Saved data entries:

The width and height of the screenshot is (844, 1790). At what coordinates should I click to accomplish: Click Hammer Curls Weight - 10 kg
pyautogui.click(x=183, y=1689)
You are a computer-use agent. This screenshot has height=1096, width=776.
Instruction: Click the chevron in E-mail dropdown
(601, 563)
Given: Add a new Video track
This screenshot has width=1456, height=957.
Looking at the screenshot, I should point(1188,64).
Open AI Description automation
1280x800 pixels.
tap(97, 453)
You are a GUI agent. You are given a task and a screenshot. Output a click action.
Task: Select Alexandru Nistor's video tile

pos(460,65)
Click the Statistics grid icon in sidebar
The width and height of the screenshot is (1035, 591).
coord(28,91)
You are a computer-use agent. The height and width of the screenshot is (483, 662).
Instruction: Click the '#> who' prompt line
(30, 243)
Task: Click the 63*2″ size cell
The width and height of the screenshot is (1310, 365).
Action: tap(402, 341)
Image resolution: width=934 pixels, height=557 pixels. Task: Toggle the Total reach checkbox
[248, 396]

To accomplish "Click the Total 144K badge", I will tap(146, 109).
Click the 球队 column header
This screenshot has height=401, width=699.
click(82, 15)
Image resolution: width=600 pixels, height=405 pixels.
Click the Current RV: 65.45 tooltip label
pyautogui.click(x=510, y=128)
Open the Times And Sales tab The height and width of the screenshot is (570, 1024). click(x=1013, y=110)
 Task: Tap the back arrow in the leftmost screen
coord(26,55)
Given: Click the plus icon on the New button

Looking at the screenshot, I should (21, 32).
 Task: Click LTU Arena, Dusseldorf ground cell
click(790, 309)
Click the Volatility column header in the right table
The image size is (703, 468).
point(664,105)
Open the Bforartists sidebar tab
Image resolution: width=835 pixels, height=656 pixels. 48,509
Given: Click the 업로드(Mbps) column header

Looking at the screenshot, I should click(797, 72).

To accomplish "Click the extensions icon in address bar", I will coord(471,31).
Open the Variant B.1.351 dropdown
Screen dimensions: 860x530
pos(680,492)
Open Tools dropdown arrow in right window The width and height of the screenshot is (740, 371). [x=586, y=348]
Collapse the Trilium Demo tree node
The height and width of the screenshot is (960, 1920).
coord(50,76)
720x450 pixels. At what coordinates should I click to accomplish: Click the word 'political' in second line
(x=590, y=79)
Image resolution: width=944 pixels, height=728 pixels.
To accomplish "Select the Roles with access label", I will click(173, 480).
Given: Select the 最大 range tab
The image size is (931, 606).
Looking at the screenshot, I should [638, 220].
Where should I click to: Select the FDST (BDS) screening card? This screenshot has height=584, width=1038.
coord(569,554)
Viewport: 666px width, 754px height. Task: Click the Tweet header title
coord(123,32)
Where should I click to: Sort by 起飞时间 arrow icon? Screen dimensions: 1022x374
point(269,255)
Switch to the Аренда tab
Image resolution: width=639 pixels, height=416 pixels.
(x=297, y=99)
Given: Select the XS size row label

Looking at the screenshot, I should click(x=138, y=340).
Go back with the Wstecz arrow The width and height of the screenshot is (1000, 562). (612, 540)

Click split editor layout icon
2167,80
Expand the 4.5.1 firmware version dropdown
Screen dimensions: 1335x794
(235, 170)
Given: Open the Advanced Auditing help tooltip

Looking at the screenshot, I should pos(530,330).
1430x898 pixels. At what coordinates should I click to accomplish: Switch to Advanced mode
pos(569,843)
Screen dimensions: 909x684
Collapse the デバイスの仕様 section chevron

Task prompt: Every entry must be printed again, exactly as it reads.

Output for this exercise:
The width and height of the screenshot is (844, 1790). At what coordinates should I click to accomplish: Click Hammer Curls Weight - 10 kg
pyautogui.click(x=183, y=1689)
You are a computer-use agent. This screenshot has height=1096, width=776.
Instruction: Click the chevron in E-mail dropdown
(601, 563)
Given: Add a new Video track
This screenshot has width=1456, height=957.
Looking at the screenshot, I should point(1188,64).
Open AI Description automation
1280x800 pixels.
tap(97, 453)
You are a GUI agent. You are given a task and a screenshot. Output a click action.
Task: Select Alexandru Nistor's video tile

pos(460,65)
Click the Statistics grid icon in sidebar
The width and height of the screenshot is (1035, 591).
coord(28,91)
You are a computer-use agent. The height and width of the screenshot is (483, 662).
Instruction: Click the '#> who' prompt line
(30, 243)
Task: Click the 63*2″ size cell
The width and height of the screenshot is (1310, 365).
Action: tap(402, 341)
Image resolution: width=934 pixels, height=557 pixels. Task: Toggle the Total reach checkbox
[248, 396]

To accomplish "Click the Total 144K badge", I will tap(146, 109).
Click the 球队 column header
This screenshot has height=401, width=699.
click(82, 15)
Image resolution: width=600 pixels, height=405 pixels.
Click the Current RV: 65.45 tooltip label
pyautogui.click(x=510, y=128)
Open the Times And Sales tab The height and width of the screenshot is (570, 1024). click(x=1013, y=110)
 Task: Tap the back arrow in the leftmost screen
coord(26,55)
Given: Click the plus icon on the New button

Looking at the screenshot, I should (21, 32).
 Task: Click LTU Arena, Dusseldorf ground cell
click(790, 309)
Click the Volatility column header in the right table
The image size is (703, 468).
point(664,105)
Open the Bforartists sidebar tab
Image resolution: width=835 pixels, height=656 pixels. 48,509
Given: Click the 업로드(Mbps) column header

Looking at the screenshot, I should click(797, 72).

To accomplish "Click the extensions icon in address bar", I will coord(471,31).
Open the Variant B.1.351 dropdown
Screen dimensions: 860x530
pos(680,492)
Open Tools dropdown arrow in right window The width and height of the screenshot is (740, 371). [x=586, y=348]
Collapse the Trilium Demo tree node
The height and width of the screenshot is (960, 1920).
coord(50,76)
720x450 pixels. At what coordinates should I click to accomplish: Click the word 'political' in second line
(x=590, y=79)
Image resolution: width=944 pixels, height=728 pixels.
To accomplish "Select the Roles with access label", I will click(173, 480).
Given: Select the 最大 range tab
The image size is (931, 606).
Looking at the screenshot, I should [638, 220].
Where should I click to: Select the FDST (BDS) screening card? This screenshot has height=584, width=1038.
coord(569,554)
Viewport: 666px width, 754px height. Task: Click the Tweet header title
coord(123,32)
Where should I click to: Sort by 起飞时间 arrow icon? Screen dimensions: 1022x374
point(269,255)
Switch to the Аренда tab
Image resolution: width=639 pixels, height=416 pixels.
(x=297, y=99)
Given: Select the XS size row label

Looking at the screenshot, I should click(x=138, y=340).
Go back with the Wstecz arrow The width and height of the screenshot is (1000, 562). (612, 540)

Click split editor layout icon
2167,80
Expand the 4.5.1 firmware version dropdown
Screen dimensions: 1335x794
(235, 170)
Given: Open the Advanced Auditing help tooltip

Looking at the screenshot, I should pos(530,330).
1430x898 pixels. At what coordinates should I click to accomplish: Switch to Advanced mode
pos(569,843)
Screen dimensions: 909x684
Collapse the デバイスの仕様 section chevron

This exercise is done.